Why not? It's just a single flag in sd-scripts to also train the clip or t5xxl encoders? Works well with model performance too.
@ddpasa encoder.embed_tokens.weight is probably the only affected key, see: https://github.com/huggingface/transformers/blob/6db4332171df2b4099c44c7a5c01258b91f7394a/src/transformers/models/t5/modeling_t5.py#L1181-L1186
This should be a fairly simple fix to convert_sd3_t5_checkpoint_to_diffusers, something like:
diff --git a/src/diffusers/loaders/single_file_utils.py b/src/diffusers/loaders/single_file_utils.py
index d4676ba25..2678976e9 100644
--- a/src/diffusers/loaders/single_file_utils.py
+++ b/src/diffusers/loaders/single_file_utils.py
@@ -2124,11 +2124,15 @@ def convert_sd3_t5_checkpoint_to_diffusers(checkpoint):
text_model_dict = {}
remove_prefixes = ["text_encoders.t5xxl.transformer."]
+ modify_keys = {"encoder.embed_tokens.weight": "encoder.shared.weight"}
for key in keys:
for prefix in remove_prefixes:
if key.startswith(prefix):
diffusers_key = key.replace(prefix, "")
+ for original, modified in modify_keys.items():
+ if diffusers_key.startswith(original):
+ diffusers_key = diffusers_key.replace(original, modified)
text_model_dict[diffusers_key] = checkpoint.get(key)
return text_model_dict
Thanks @hlky , the parameters look like this on the safetensors:
...
text_encoders.clip_l.transformer.text_model.encoder.layers.9.self_attn.q_proj.bias
text_encoders.clip_l.transformer.text_model.encoder.layers.9.self_attn.q_proj.weight
text_encoders.clip_l.transformer.text_model.encoder.layers.9.self_attn.v_proj.bias
text_encoders.clip_l.transformer.text_model.encoder.layers.9.self_attn.v_proj.weight
text_encoders.clip_l.transformer.text_model.final_layer_norm.bias
text_encoders.clip_l.transformer.text_model.final_layer_norm.weight
text_encoders.clip_l.transformer.text_projection.weight
text_encoders.t5xxl.logit_scale
text_encoders.t5xxl.transformer.encoder.block.0.layer.0.SelfAttention.k.weight
text_encoders.t5xxl.transformer.encoder.block.0.layer.0.SelfAttention.o.weight
text_encoders.t5xxl.transformer.encoder.block.0.layer.0.SelfAttention.q.weight
text_encoders.t5xxl.transformer.encoder.block.0.layer.0.SelfAttention.relative_attention_bias.weight
text_encoders.t5xxl.transformer.encoder.block.0.layer.0.SelfAttention.v.weight
text_encoders.t5xxl.transformer.encoder.block.0.layer.0.layer_norm.weight
text_encoders.t5xxl.transformer.encoder.block.0.layer.1.DenseReluDense.wi_0.weight
text_encoders.t5xxl.transformer.encoder.block.0.layer.1.DenseReluDense.wi_1.weight
text_encoders.t5xxl.transformer.encoder.block.0.layer.1.DenseReluDense.wo.weight
text_encoders.t5xxl.transformer.encoder.block.0.layer.1.layer_norm.weight
text_encoders.t5xxl.transformer.encoder.block.1.layer.0.SelfAttention.k.weight
text_encoders.t5xxl.transformer.encoder.block.1.layer.0.SelfAttention.o.weight
...
@ddpasa Is there a text_encoders.t5xxl.transformer.shared.weight?
@ddpasa Is there a
text_encoders.t5xxl.transformer.shared.weight?
@hlky yes there is.
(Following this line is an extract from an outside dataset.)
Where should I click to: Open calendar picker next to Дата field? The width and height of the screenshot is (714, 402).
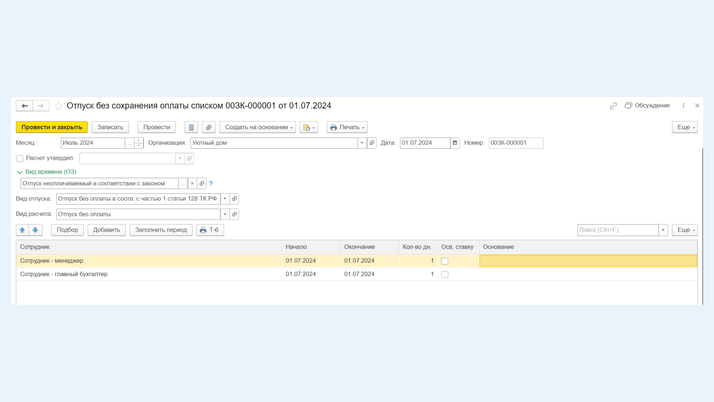[455, 143]
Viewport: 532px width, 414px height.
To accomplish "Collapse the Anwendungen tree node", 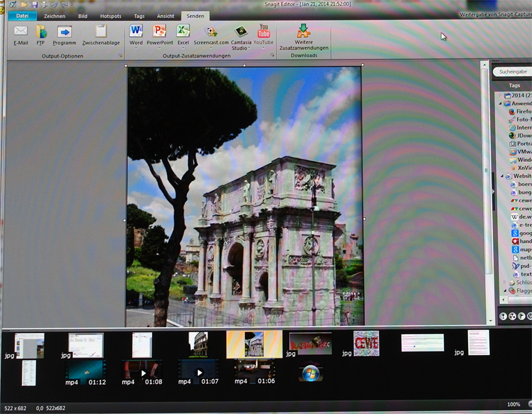I will [x=499, y=103].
I uploaded a prinout of the whole state dict keys here.
@ddpasa Thanks, on second look the easiest fix for this issue is to install accelerate, this is indeed broken with the model.load_state_dict path, but works with the load_model_dict_into_meta path when accelerate is available.
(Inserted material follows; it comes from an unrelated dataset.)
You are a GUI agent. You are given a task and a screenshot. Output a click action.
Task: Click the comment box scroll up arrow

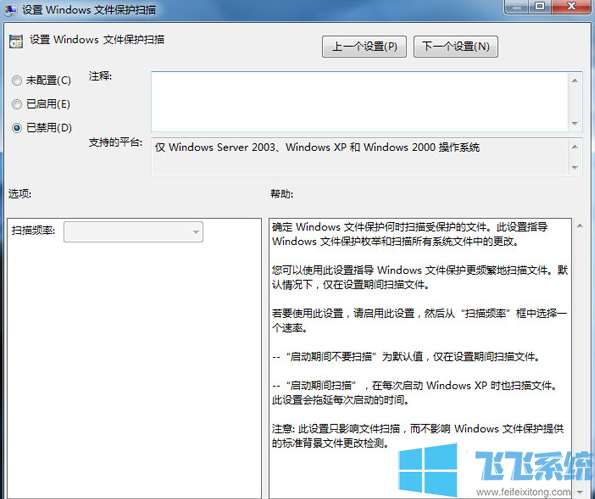click(575, 80)
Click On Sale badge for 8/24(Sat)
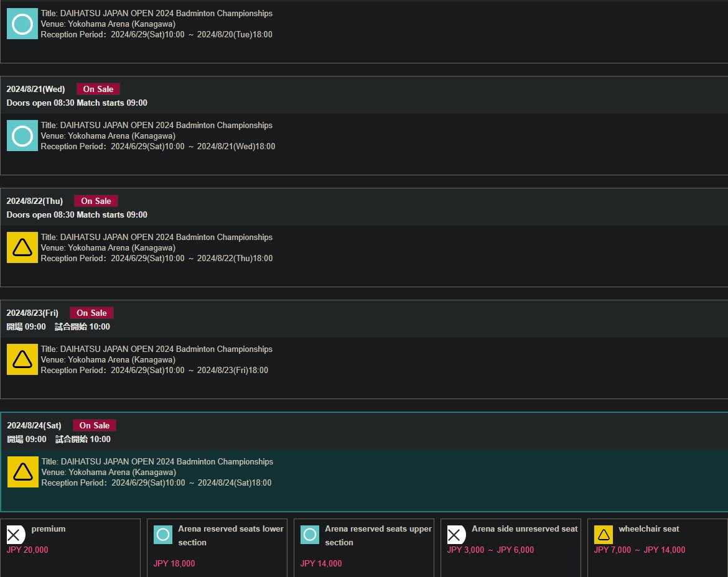Screen dimensions: 728x577 pos(94,425)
On Diffusers end the model.load_state_dict path can be fixed like:
diff --git a/src/diffusers/loaders/single_file_utils.py b/src/diffusers/loaders/single_file_utils.py
index d4676ba25..164d70f50 100644
--- a/src/diffusers/loaders/single_file_utils.py
+++ b/src/diffusers/loaders/single_file_utils.py
@@ -2131,6 +2131,8 @@ def convert_sd3_t5_checkpoint_to_diffusers(checkpoint):
diffusers_key = key.replace(prefix, "")
text_model_dict[diffusers_key] = checkpoint.get(key)
+ text_model_dict["encoder.embed_tokens.weight"] = text_model_dict["shared.weight"]
+
return text_model_dict
The accelerate load_model_dict_into_meta path still works with this change so should be a safe change to make.
There are however a number of warnings (for every key):
UserWarning: for shared.weight: copying from a non-meta parameter in the checkpoint to a meta parameter in the current model, which is a no-op. (Did you mean to pass `assign=True` to assign items in the state dictionary to their corresponding key in the module instead of copying them in place?)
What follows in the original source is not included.